Let me give another illustration. If the same paper is held by an FMP and an open-ended debt scheme in their portfolios, the behaviour will be identical in both. If the interest rate in the economy rises, then the NAV of the open-ended debt scheme will drop, and so will the NAV of FMPs. Even though NAV drops, investor will still be okay with FMP as he thinks – I don’t have to worry because at the end of that period, I know what I am going to get. In this case, even though open-ended scheme and FMP are holding the same underlying security which delivers the same returns, investor is still comfortable with FMP. This is the investor’s optical illusion.
The other important factors where I think FMPs do great disservice to the investors are:
1. FMPs defy the very logic of mutual funds. Mutual fund is a market-linked product; it gives market return and market returns can never be predictable. If the FMP tells investors that the returns are predictable, then the asset management company is creating a false sense in the mind of the investor. It defies the very essence of market return product.
2. Second challenge with the FMP is of liquidity. When someone puts money in an FMP, that money is locked in till the maturity of the plan. Even though these FMPs are listed on the stock exchange, in reality their trading volumes are very low. In effect, there are hardly any trades taking place on those FMPs. So, there is absolutely no liquidity for the investor. So even if you need money in between you cannot take it out.
3. Another issue that the investor faces if he invests in FMPs is the portfolio risk.
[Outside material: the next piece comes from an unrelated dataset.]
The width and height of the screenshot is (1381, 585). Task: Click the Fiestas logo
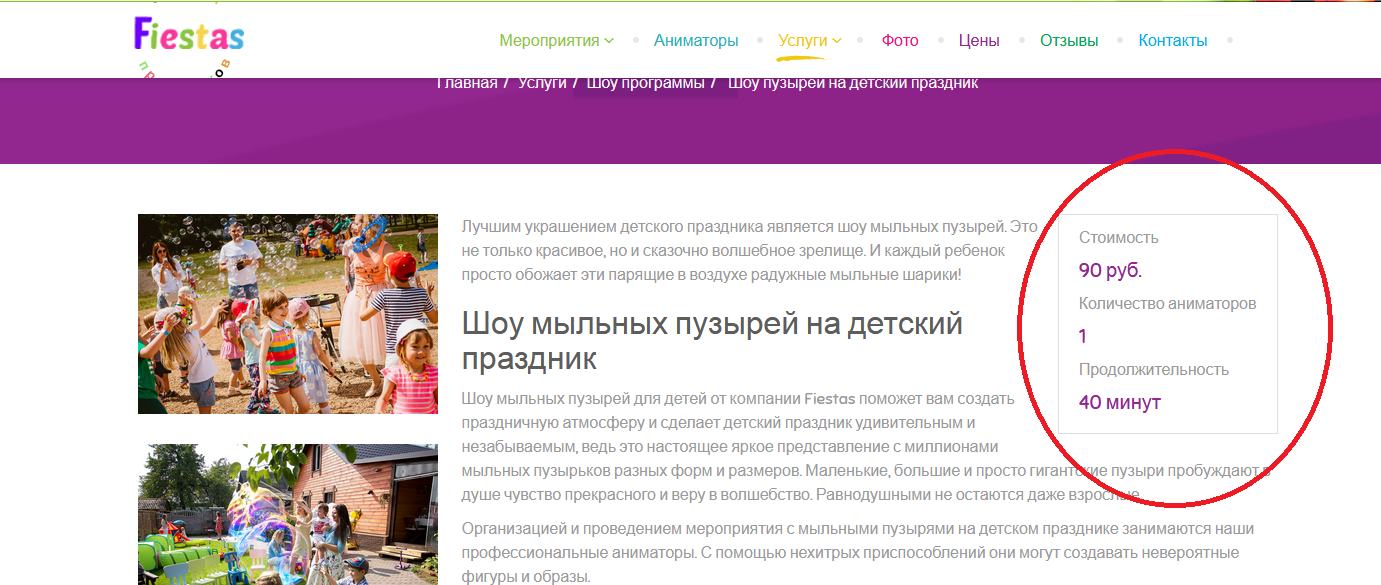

If anything goes wrong in the portfolio of that FMP, then the investor is at the mercy of the fund house and he cannot take any corrective action immediately. Now, let’s see how open-ended mutual funds are beneficial in this aspect. Had the investor put the money in an open-ended debt scheme of the same fund house with the same underlying securities, at least he would have had the choice to take money out whenever he perceived risk. He wouldn’t suffer that kind of losses which he would have suffered later on, because in case of FMPs, the asset management company doesn’t mark to market immediately. On the other hand, in the case of openended schemes, marking to market happens on a regular basis and so the investor has enough time to take corrective actions anytime he wants. A very relevant example of such a situation was the maturing of one of Kotak’s FMPs a few days ago, where the exposure was in Essel Group and now the FMP holders haven’t received the entire amount.
4. An important point one needs to keep in mind is that FMPs come with a very short opening. When the FMPs open, the asset management company collects money in a short period of time and the investing window is also short. To get papers and bonds matching the maturity of the FMP in such a short period of time becomes very difficult. So what happens is that portfolio of the FMP is not very well diversified and the quality of the portfolio also suffers, which does not happen in an open-ended scheme. For instance, in open ended mutual fund, the typical holding of a single security is not more than 2-3%. But in case of FMPs, the holding in a single security can be very high and in a particular group it can be as high as 25%.
Given these kind of situations, it is not in the interest of investors to subscribe to FMPs. They defy the very logic of mutual fund where the portfolio has to be diversified and the return has to be market linked. Though the returns look predictable in FMPs, they are often misguiding. These are perils of predictable data.